Short task: Reproduce word for word the stretch of the forum thread from "## pythonkisses (Oct" through "reptile descussion site.".

Supplied text:
+++
I'm suprised that you as a woman are comfortable with that kind of thing, I mean, feminism is stupid and it's a good thing that these days most women have realised that, but women acting like sex objects is just as bad in the opposite direction. Do you want to be taken seriously or as an object?


----------



## Bryony (Oct 20, 2004)

pythonkisses said:


> YOU GO GIRL as a female i do not see anything wrong with it its just a cartoon a VERY happy one at that i say keep it.
> PK



i am also a female and do not take offence to it either, thanx PK

i am at work and my work mates don't see a problem with it either......and thats including my boss

this cartoon was emailed to me and my work email has censorship and it didn't pick this up as being rude


----------



## Jarvis78 (Oct 20, 2004)

you know what i love most about this discussion. the longer it goes the more of bryony's avatar we get to see.
keep right on replying girl.


----------



## Sdaji (Oct 20, 2004)

> you know what i love most about this discussion. the longer it goes the more of bryony's avatar we get to see.
> keep right on replying girl.



You know, if you like soft porn so much, there are plenty of web sites you would love, actually, take a walk down the street or through a shopping centre, the most popular fashion trend for women over the past few years has been 'slut'.


----------



## pythonkisses (Oct 20, 2004)

Moclobe said:


> I don't let my children watch them nor should my kids be subjected to *soft porn* on a reptile descussion site.





OMG now this is funny its not like its showing nipples or anything they would see more on tv and at school you see more on the news these days if everyone thinks this offensive you don't watch to much telly do you.

:roll: :roll: :roll: 

PK


----------



## Moclobe (Oct 20, 2004)
+++
Given records:
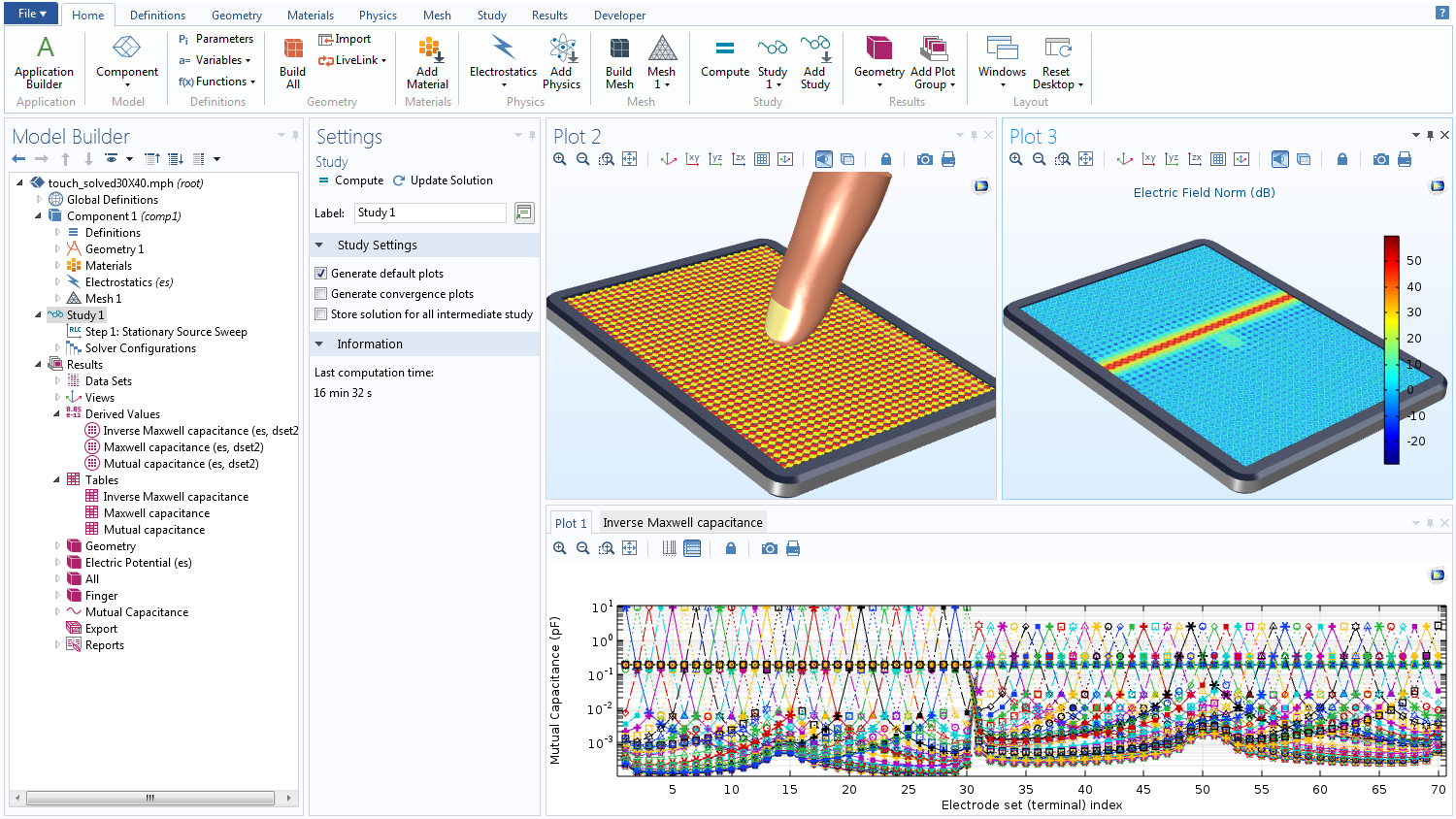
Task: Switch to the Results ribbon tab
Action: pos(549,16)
+++
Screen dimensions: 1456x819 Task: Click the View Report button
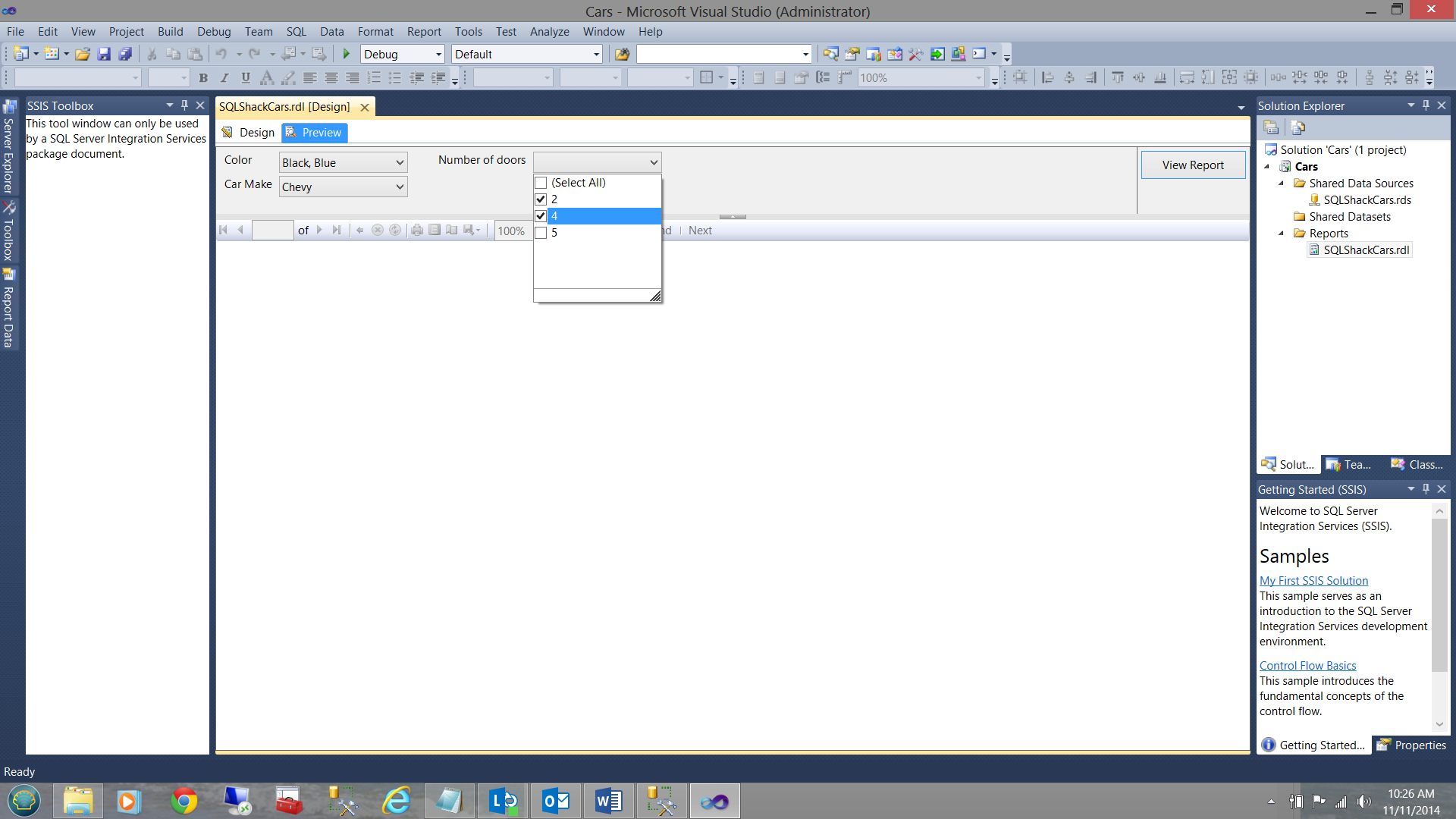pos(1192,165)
+++
Exercise solution:
## pythonkisses (Oct 20, 2004)

Moclobe said:


> I don't let my children watch them nor should my kids be subjected to *soft porn* on a reptile descussion site.